I have not seen an encyclopedia that old, the closest I have seen to my dream is the Foxfire books (are you familiar with those?).  But I would love to have something more complete.


I've seen the Foxfire books, at least some of them, and they definitely share great skills.

Paleo -  I will keep an eye out for that book.

There's also a book called 'Lucifer's Hammer' in which one of the characters collects 'survival value' books, which might be an interesting read for the post-apocalyptic fans.
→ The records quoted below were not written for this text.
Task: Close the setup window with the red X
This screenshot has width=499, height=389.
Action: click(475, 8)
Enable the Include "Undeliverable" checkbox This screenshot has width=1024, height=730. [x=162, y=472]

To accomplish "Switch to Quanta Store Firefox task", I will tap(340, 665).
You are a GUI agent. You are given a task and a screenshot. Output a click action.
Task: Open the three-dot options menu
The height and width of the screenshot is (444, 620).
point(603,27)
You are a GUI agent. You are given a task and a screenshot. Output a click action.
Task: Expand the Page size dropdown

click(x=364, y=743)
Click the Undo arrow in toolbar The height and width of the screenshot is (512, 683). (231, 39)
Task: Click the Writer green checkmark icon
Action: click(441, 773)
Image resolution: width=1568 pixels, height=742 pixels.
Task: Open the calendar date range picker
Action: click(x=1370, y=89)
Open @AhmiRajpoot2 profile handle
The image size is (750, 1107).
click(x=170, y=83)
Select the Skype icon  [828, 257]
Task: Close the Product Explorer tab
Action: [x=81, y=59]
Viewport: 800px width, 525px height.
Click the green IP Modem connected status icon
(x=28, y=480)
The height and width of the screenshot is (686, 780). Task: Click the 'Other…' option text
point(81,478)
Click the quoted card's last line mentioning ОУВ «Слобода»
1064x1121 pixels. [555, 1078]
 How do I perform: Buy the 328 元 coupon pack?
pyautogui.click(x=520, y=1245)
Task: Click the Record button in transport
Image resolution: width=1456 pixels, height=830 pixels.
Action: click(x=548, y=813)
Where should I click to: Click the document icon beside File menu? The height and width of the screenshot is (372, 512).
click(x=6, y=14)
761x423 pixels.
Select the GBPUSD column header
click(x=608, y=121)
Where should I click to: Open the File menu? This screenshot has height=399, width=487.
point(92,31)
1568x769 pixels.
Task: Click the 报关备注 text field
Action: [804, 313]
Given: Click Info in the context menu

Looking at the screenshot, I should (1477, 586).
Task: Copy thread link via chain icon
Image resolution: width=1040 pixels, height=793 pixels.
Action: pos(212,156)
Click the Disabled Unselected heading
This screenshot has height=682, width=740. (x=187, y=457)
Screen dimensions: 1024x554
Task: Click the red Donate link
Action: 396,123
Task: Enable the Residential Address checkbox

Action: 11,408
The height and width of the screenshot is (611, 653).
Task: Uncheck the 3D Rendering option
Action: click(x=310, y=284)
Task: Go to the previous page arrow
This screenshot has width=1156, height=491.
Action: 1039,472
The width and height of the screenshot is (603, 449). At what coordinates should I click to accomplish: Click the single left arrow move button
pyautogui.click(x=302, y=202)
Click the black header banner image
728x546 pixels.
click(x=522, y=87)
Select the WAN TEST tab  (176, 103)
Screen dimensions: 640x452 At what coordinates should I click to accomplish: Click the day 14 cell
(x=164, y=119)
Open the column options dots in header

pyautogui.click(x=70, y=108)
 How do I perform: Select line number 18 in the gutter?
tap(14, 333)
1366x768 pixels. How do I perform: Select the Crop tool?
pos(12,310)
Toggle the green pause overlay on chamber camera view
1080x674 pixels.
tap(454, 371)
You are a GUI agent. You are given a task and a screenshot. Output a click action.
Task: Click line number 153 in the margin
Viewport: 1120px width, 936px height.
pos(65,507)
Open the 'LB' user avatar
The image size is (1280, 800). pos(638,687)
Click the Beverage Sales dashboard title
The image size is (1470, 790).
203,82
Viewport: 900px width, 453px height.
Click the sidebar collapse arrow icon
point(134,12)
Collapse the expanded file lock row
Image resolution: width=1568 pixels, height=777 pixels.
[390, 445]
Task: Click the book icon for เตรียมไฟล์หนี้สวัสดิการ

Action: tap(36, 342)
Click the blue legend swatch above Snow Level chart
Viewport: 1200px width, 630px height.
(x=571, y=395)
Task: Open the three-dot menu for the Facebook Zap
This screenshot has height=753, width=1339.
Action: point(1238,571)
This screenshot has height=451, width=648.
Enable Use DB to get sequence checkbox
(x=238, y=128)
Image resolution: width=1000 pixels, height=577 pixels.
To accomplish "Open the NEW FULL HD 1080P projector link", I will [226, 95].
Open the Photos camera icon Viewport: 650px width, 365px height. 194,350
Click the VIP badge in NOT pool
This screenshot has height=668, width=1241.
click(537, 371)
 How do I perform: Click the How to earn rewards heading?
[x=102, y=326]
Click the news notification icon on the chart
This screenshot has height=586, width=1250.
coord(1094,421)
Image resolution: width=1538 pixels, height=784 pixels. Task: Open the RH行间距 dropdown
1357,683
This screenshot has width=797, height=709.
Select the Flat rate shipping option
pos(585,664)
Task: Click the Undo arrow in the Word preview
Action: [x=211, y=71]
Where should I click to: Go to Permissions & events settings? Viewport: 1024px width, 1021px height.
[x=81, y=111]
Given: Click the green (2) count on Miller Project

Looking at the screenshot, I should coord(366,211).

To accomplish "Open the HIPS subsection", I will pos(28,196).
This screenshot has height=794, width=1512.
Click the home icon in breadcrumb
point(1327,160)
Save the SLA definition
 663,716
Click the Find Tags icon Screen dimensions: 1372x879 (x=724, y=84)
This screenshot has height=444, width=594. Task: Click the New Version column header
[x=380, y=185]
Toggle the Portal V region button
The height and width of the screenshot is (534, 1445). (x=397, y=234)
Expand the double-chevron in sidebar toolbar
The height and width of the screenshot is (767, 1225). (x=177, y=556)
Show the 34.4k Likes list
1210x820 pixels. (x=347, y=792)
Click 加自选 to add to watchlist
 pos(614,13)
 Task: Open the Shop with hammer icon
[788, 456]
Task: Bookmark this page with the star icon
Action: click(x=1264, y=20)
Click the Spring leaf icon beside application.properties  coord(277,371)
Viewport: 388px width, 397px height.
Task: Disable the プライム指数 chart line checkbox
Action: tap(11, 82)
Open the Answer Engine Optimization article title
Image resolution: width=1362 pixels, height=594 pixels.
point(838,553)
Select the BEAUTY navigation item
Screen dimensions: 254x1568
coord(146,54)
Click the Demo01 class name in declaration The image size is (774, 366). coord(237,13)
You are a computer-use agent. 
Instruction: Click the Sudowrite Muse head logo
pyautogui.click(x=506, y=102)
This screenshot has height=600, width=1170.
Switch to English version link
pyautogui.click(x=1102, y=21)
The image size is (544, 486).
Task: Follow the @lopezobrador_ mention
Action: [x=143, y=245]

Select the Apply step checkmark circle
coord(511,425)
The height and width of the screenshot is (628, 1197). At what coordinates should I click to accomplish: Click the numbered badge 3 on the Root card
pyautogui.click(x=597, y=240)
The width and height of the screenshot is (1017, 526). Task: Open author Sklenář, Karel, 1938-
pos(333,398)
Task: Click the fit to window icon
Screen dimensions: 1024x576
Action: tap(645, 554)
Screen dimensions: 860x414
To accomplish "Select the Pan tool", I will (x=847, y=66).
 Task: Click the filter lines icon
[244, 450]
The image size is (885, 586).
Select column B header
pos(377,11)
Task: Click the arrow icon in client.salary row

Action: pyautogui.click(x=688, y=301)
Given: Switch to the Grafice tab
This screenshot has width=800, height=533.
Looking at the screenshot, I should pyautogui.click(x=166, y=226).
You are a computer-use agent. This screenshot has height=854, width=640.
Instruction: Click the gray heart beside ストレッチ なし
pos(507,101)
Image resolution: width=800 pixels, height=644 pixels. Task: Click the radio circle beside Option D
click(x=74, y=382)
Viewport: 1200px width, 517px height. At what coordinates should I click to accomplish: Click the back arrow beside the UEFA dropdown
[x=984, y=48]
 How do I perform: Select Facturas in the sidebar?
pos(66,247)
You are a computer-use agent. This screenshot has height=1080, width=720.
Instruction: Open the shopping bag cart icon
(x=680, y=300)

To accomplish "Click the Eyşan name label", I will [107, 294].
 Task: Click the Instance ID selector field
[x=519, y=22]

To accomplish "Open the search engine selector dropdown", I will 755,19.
Ronie - of course, living it is more effective than reading a book. 
One of the things I keep noticing about 'book-learning' education is that historically it would complement, not replace, a home-based upbringing with a lot of physical work.  Poor kids had to earn a living or help their parents do so; the middle class might do an apprenticeship or train in their own family business; rich kids got a lot of training in western martial arts, horsemanship, etc. 
With more families working outside the home, and more specialized indoor jobs that kids can't help with, and child labor laws that enforce a 15- or 18-year childhood, a lot of kids don't have access to meaningful work experience until they are well into young adulthood.  The experience of a family homestead upbringing is rare. There are a few other family businesses where kids can help - cottage industries mostly, or restaurants and seasonal work. 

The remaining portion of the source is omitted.